Customising racoon_clip 

racoon_clip offers many options to customise the workflow for your data. All setting can be passed to racoon either in the commandline or via a config file. For a full list of options please have a look at options <all_options> and

racoon_clip run -h

Running racoon snakemakes cluster execution 

As racoon_clip is based on the snakemake workflow management system, in general all snakemake commandline options can be passed to racoon_clip. For a full list of opitons check the snakemake documentation. This applies also to the clsuter execution and cloud execution of racoon_clip.

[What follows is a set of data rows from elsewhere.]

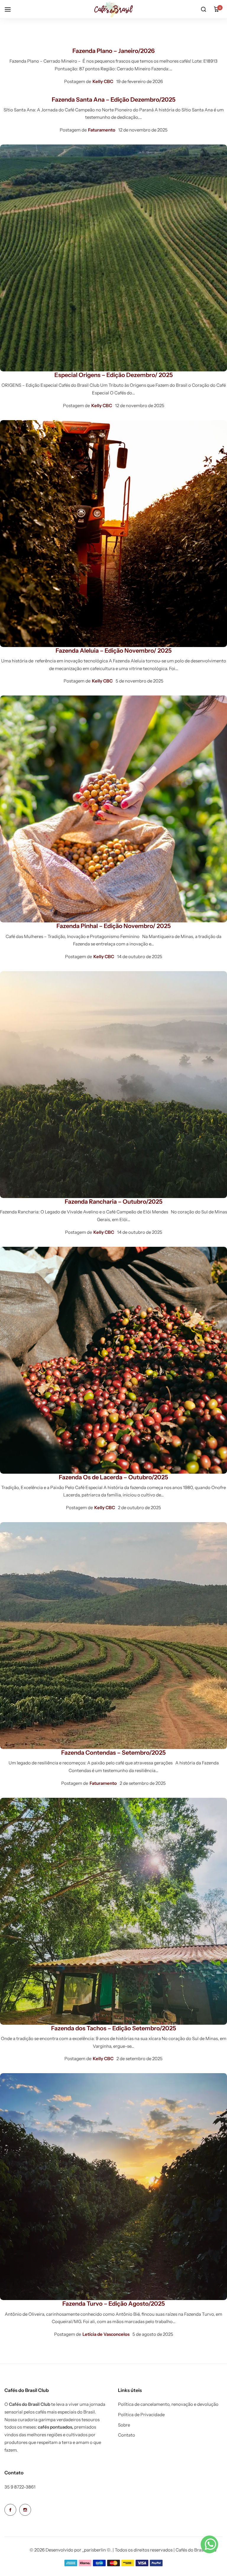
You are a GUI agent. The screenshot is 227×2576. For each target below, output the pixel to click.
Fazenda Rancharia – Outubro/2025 (114, 1201)
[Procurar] (203, 9)
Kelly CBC (103, 81)
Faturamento (101, 130)
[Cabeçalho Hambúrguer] (10, 9)
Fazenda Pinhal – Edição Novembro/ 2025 (113, 925)
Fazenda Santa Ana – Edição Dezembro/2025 (114, 99)
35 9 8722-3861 (19, 2487)
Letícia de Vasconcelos (105, 2334)
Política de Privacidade (141, 2414)
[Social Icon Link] (10, 2510)
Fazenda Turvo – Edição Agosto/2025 (113, 2303)
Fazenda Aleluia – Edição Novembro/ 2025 (114, 650)
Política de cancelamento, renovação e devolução (168, 2404)
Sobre (124, 2425)
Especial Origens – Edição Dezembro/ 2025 (113, 374)
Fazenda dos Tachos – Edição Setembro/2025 (113, 2028)
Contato (126, 2435)
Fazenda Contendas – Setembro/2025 (113, 1752)
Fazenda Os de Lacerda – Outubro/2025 (113, 1477)
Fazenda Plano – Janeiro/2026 (113, 50)
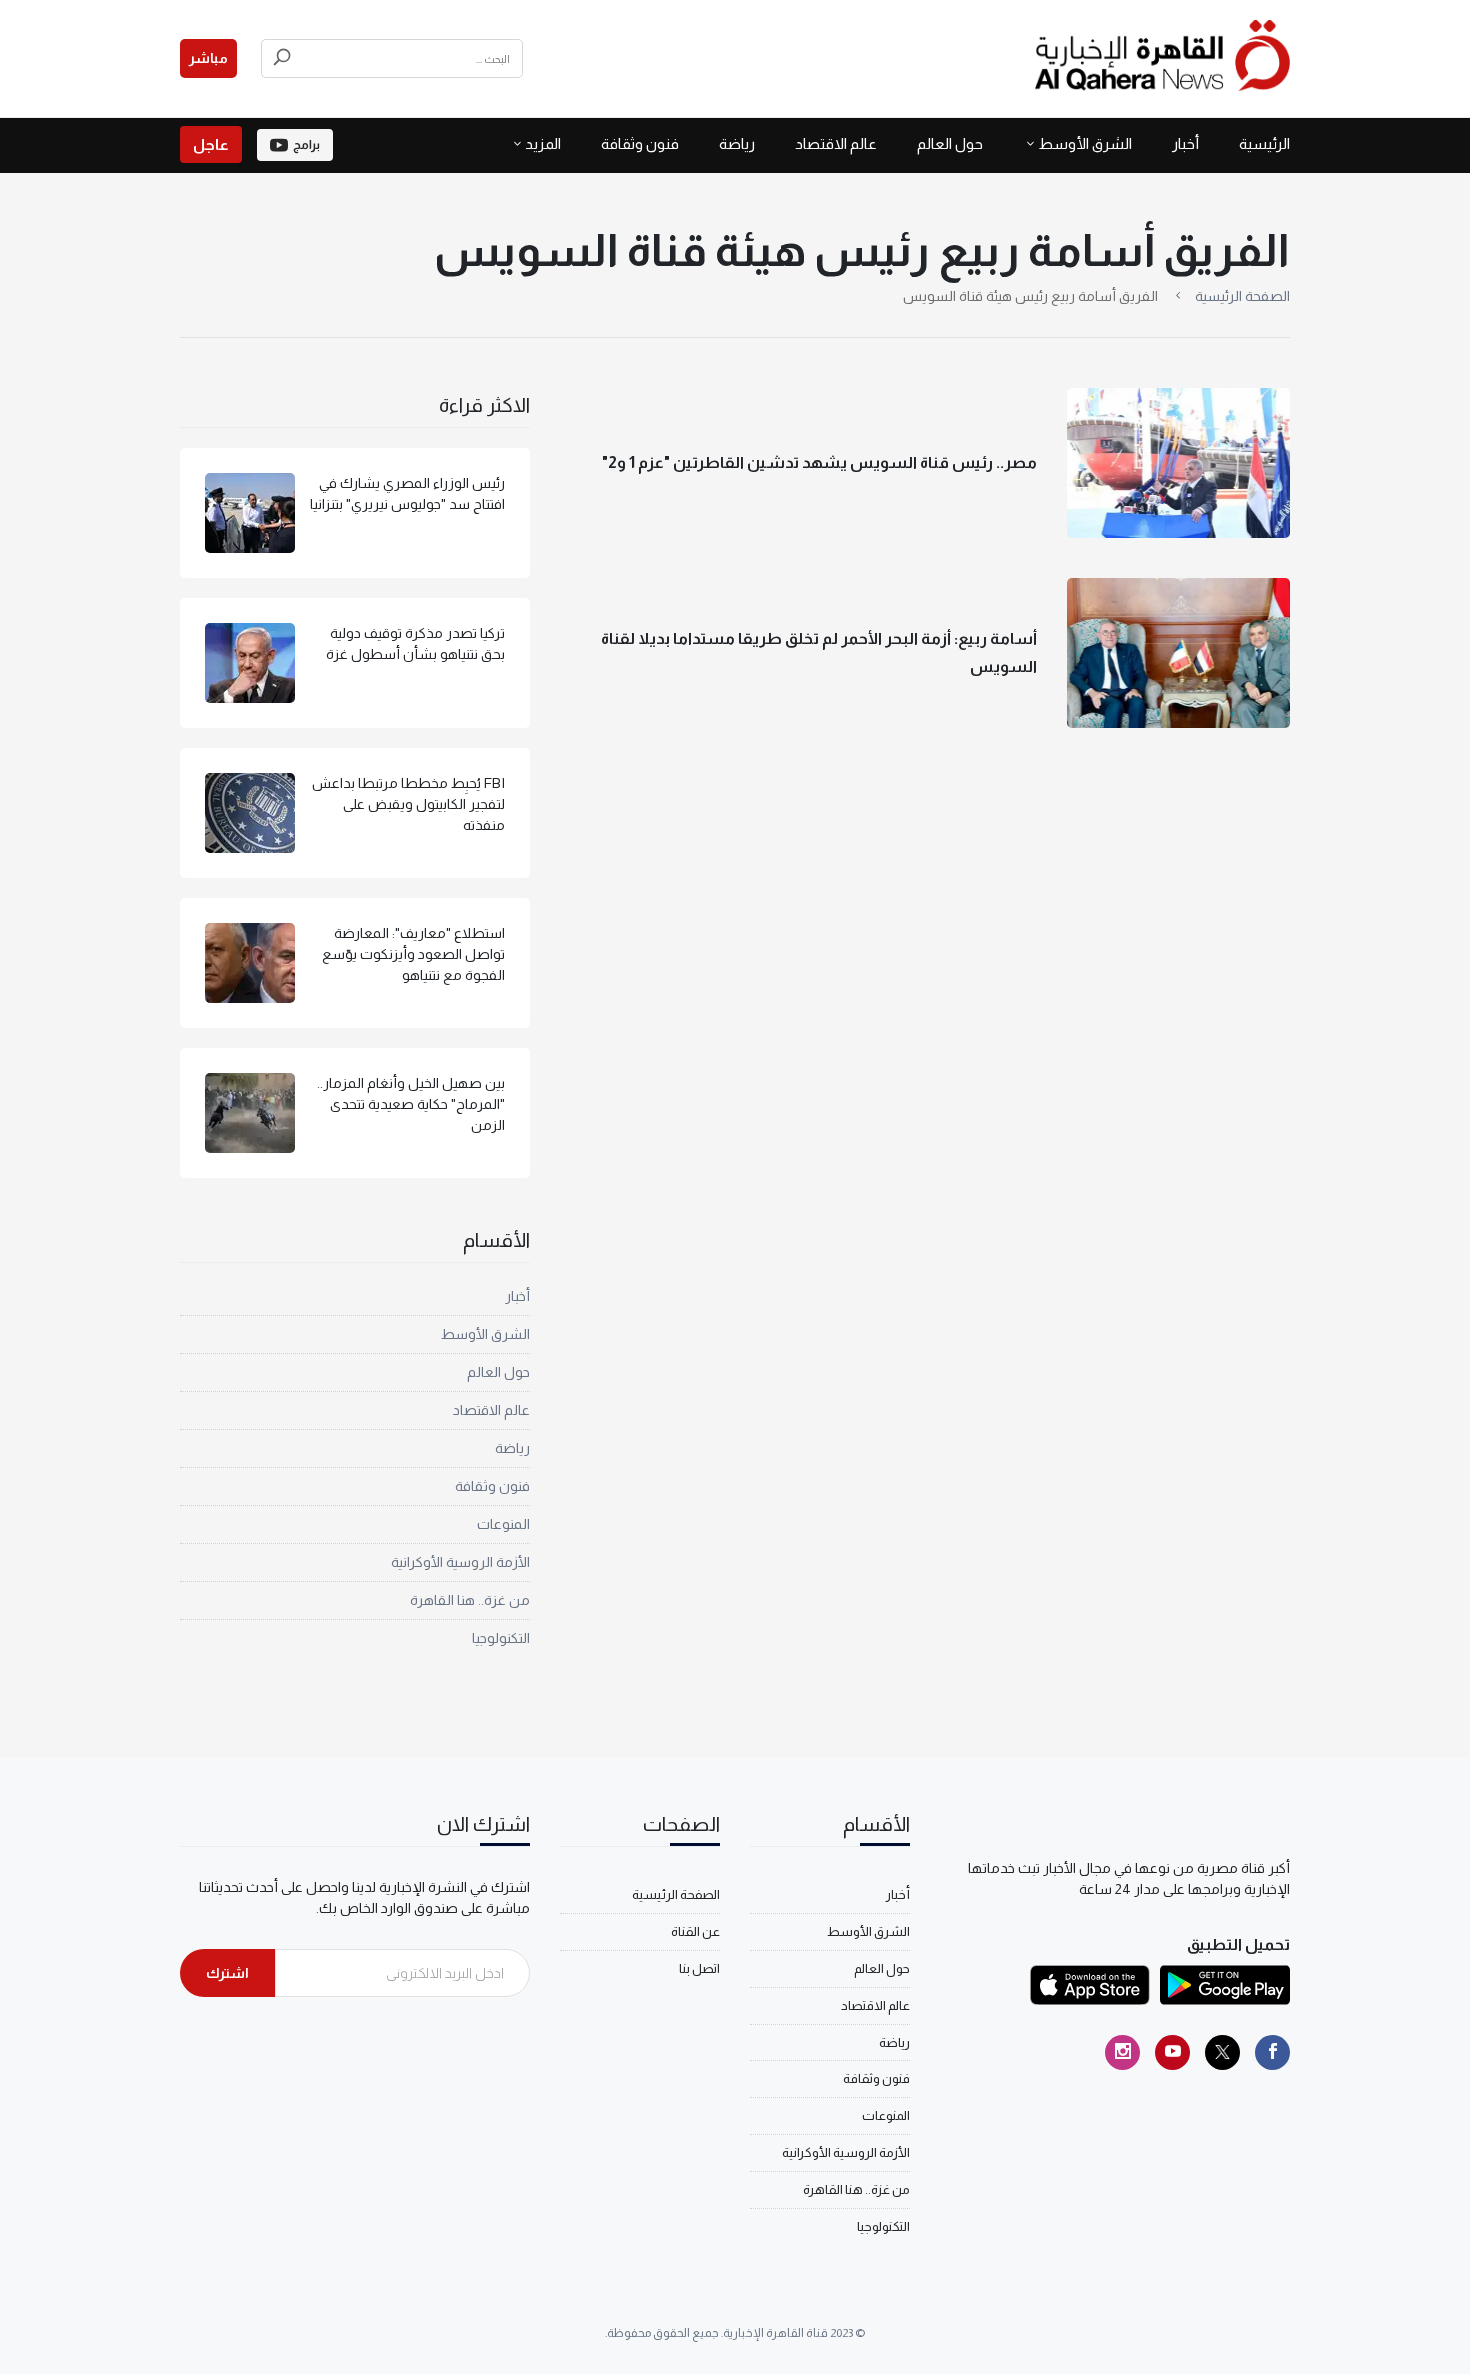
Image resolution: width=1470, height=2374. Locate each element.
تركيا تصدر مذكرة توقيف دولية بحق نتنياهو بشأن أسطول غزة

For example racoon_clip can be executed with slurm clusters like this:

racoon_clip run \
--configfile <your_configfile.yaml> \
-p \
--cores 10 \
--profile <path/to/your/slurm/profile> \
--wait-for-files \
--latency-wait 60

Where <path/to/your/slurm/profile> should be a directory containing a config.yaml, that could for example look like this:

cluster:
mkdir -p logs/{rule} &&
sbatch
--cpus-per-task={threads}
--mem={resources.mem_mb}
--partition={resources.partition}
--job-name=smk-{rule}-{wildcards}
--output=logs/{rule}/{rule}-{wildcards}-%j.out
default-resources:
- partition=<your_partitions>
- mem_mb=2000
- time="48:00:00"
jobs: 6

Note

For large datasets you might need to increase mem_mb and time.